* [Consignes]
a – D'après la note sur le charbon de la Sarre, quel volume l'extraction des mines de la Sarre atteint-elle chaque mois ?
b – Reproduisez fidèlement le passage de la note sur le charbon de la Sarre qui débute aux mots « Nous avons reçu, vendredi » et s'achève après « passage à Paris. ».

* [Source]

++++

1922.04.05.Note sur le charbon de la Sarre

Double de courrier

NB : La copie image de ce document, de mauvaise qualité, n'a pas été conservée.

Charbons de la Sarre

Nous avons reçu, vendredi dernier, une lettre de l'agence de Paris de l'administration des mines domaniales de la Sarre nous demandant d'envoyer quelqu'un pour avoir un entretien, lundi 3 courant, avec M. Saillard qui était de passage à Paris.
M. Saillard a tout d'abord dit, lundi dernier, à notre représentant qu'il regrettait que M. Bottom, empêché, n'ait pu être présent audit entretien et qu'il désirerait beaucoup que la conversation soit poursuivie en sa présence, c'est-à-dire le lendemain.
Néanmoins, au cours de ce premier entretien, M. Saillard nous a dit que les modifications qui venaient d'être apportées aux tarifs spéciaux P.V. 7 et P.V. 107, ceci à la suite de la demande expresse qu'il avait adressée au ministère des Travaux publics, allait lui permettre de tenter un gros effort pour la vente du charbon de soutes dans la région de Marseille et qu'il était disposé à faire l'impossible pour enlever, avec son combustible, une partie de la clientèle s'alimentant actuellement en charbons anglais.
La réorganisation apportée, paraît-il, dans l'exploitation des mines de la Sarre lui permet, maintenant, de vendre indifféremment des gros, des tout venants ou des charbons calibrés. L'extraction atteint un million de tonnes par mois malgré les gros marchés qu'ont les mines de la Sarre avec les usines à gaz, l'alimentation d'une partie des besoins du foyer domestique à Paris, etc., ces mines ont un surcroît de production pour lequel elles cherchent des clients.

++++

* [Données présentées]

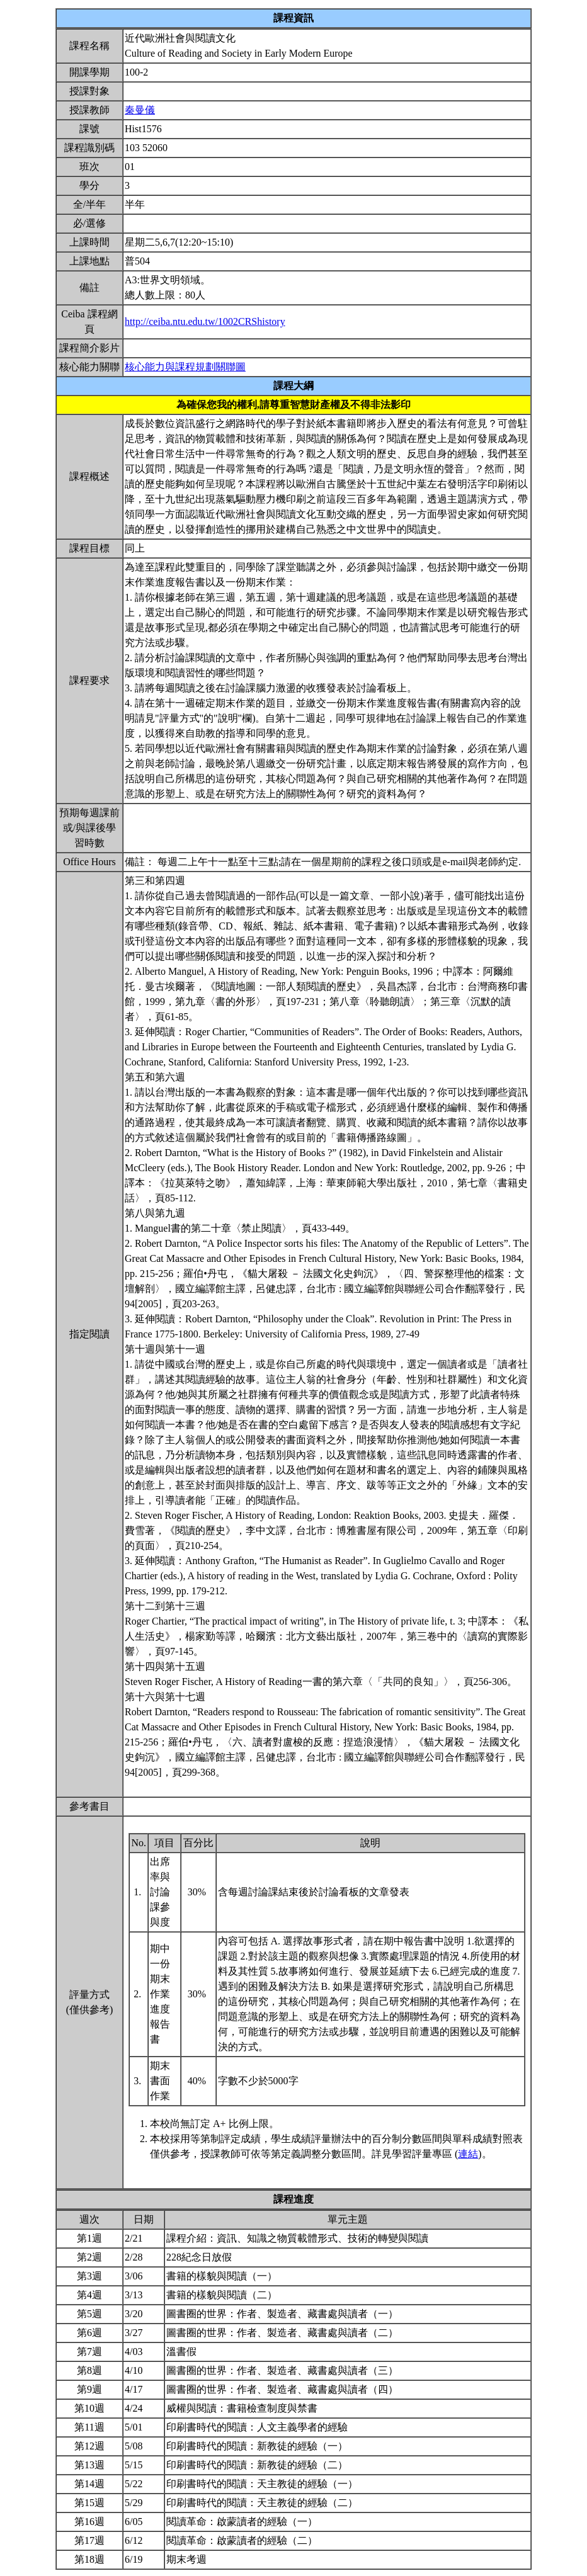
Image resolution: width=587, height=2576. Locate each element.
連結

++++

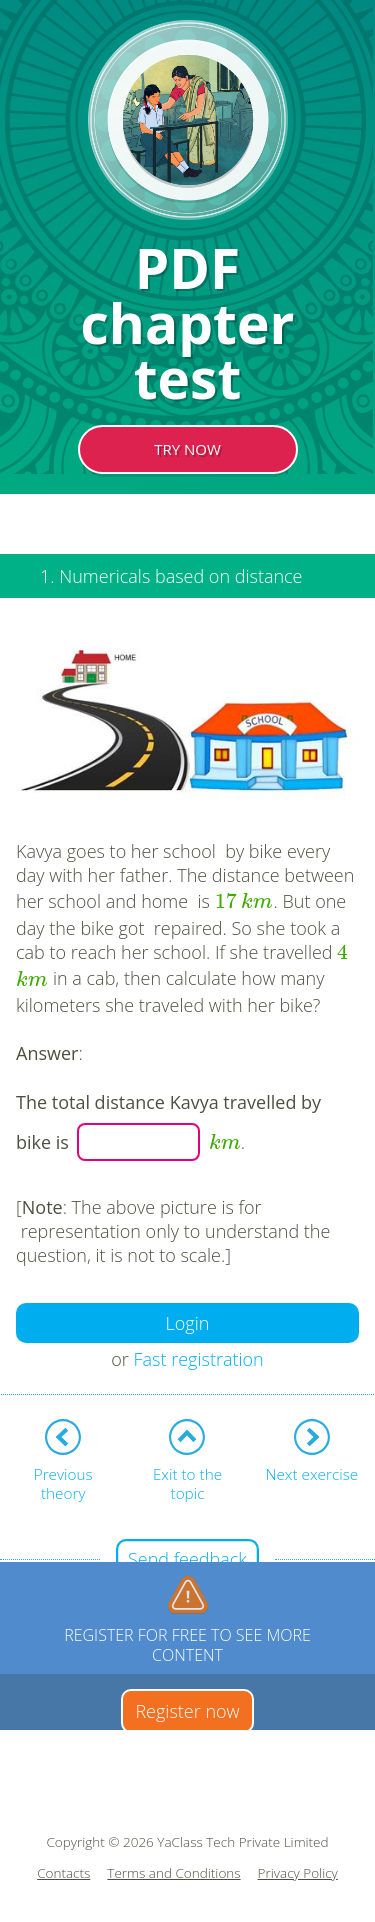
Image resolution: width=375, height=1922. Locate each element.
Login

++++

* [Réponses]
a – Un million de tonnes par mois.

b –
Nous avons reçu, vendredi dernier, une lettre de l'agence de Paris de l'administration des mines domaniales de la Sarre nous demandant d'envoyer quelqu'un pour avoir un entretien, lundi 3 courant, avec M. Saillard qui était de passage à Paris.